**Tugas yang Diberikan A:** Berdasarkan teks halaman tentang komponen sistem pemilukada, jelaskan mengapa bakal calon perseorangan akan sulit mencalonkan diri bila pilkada diserahkan ke DPRD.

**Teks Halaman:**
Komponen Sistem
Pemilukada
Secara prinsip dan
operasional Sistem Pemilihan Umum Kepala Daerah dan Wakil Kepala Daerah
(pemilukada) dibentuk atas 5 (lima) komponen yang meliputi :
- Wakil kepala daerah. Dimensi kesempatan mensyaratkan
harus tersedia ruang persaingan terbuka. Kesempatan yang terbuka dan sama
bagi masyarakat untuk ikut dalam sirkulasi elite lokal, dalam hal ini
kepala eksekutif yakni kepala dan untuk mendapatkan semua kedudukan dan
kekuasaan politik. Pada waktu yang bersamaan harus tersedianya juga ruang
aktifitas yang cukup dengan jaminan yang memadai bagi partisipasi seluruh
warga Negara (Robert Dahl-1971). Kesempatan yang demikian luas dan sama
diperoleh anggota masyarakat untuk dicalonkan baik dari parpol/gabungan
parpol dan atau jalur perseorangan. Kesempatan ini akan tertutup bila
pilkada diserahkan ke DPRD. Bakal calon perseorangan akan sulit ikut
mencalonkan karena tidak punya peluang dicalonkan partai politik yang
punya kursi maupun tidak punya kursi di DPRD.

**Data yang Diberikan:**
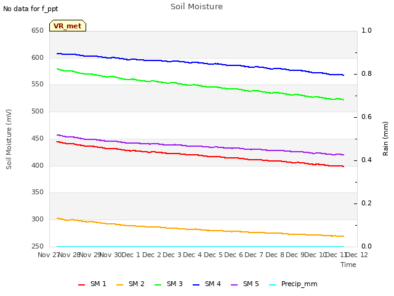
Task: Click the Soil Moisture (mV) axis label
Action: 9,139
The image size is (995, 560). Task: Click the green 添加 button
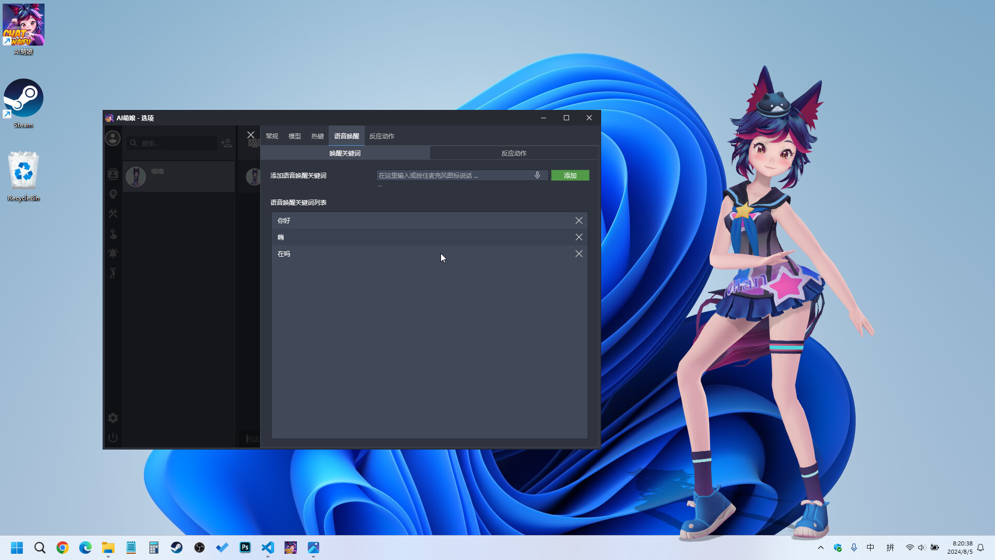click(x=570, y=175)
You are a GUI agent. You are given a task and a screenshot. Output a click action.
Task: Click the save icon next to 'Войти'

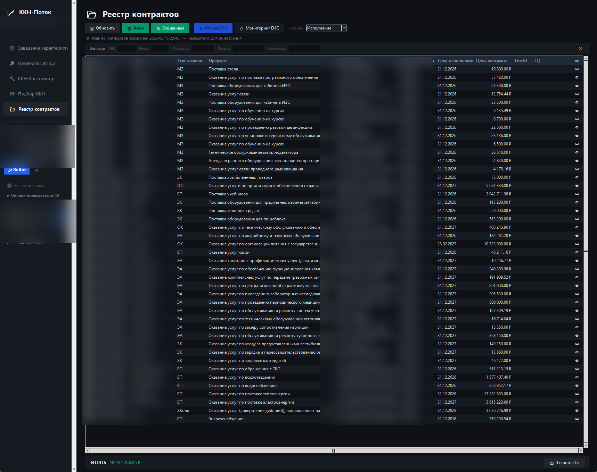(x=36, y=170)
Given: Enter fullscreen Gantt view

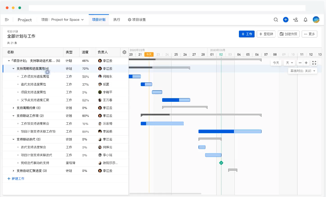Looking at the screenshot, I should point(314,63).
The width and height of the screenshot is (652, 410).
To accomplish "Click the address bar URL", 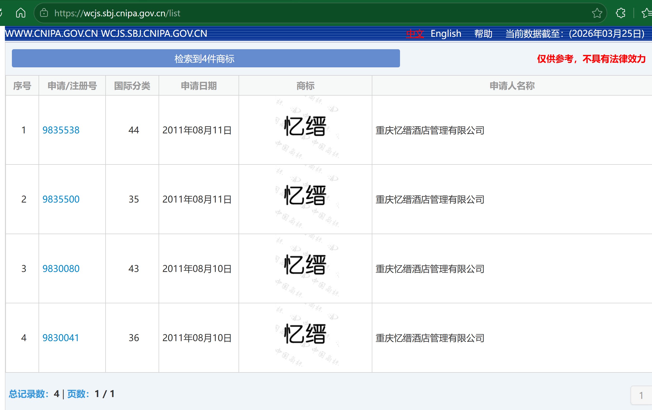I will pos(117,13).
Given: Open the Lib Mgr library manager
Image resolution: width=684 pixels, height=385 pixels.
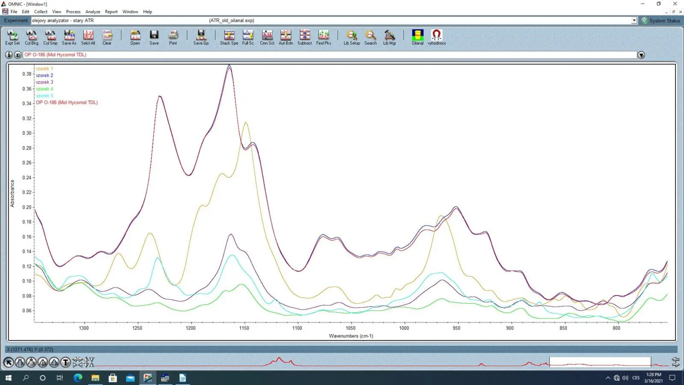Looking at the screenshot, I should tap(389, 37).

**Tugas yang Diberikan B:** Tolong ubah baris-baris catatan mulai dari baris yang memuat "Given: Open the Lib Mgr library manager" sampai baris terakhir catatan, keduanya ikut, menjadi daftar bernomor. Lewati baris kosong dan jangan sertakan gambar dalam jawaban.

**Jawaban Lengkap A:** Bakal calon perseorangan akan sulit ikut mencalonkan diri karena mereka tidak punya peluang dicalonkan oleh partai politik, baik partai yang punya kursi maupun yang tidak punya kursi di DPRD. Dengan begitu, kesempatan untuk dicalonkan lewat jalur perseorangan menjadi tertutup.

**Jawaban Lengkap B:**
1. Given: Open the Lib Mgr library manager
2. Image resolution: width=684 pixels, height=385 pixels.
3. Looking at the screenshot, I should tap(389, 37).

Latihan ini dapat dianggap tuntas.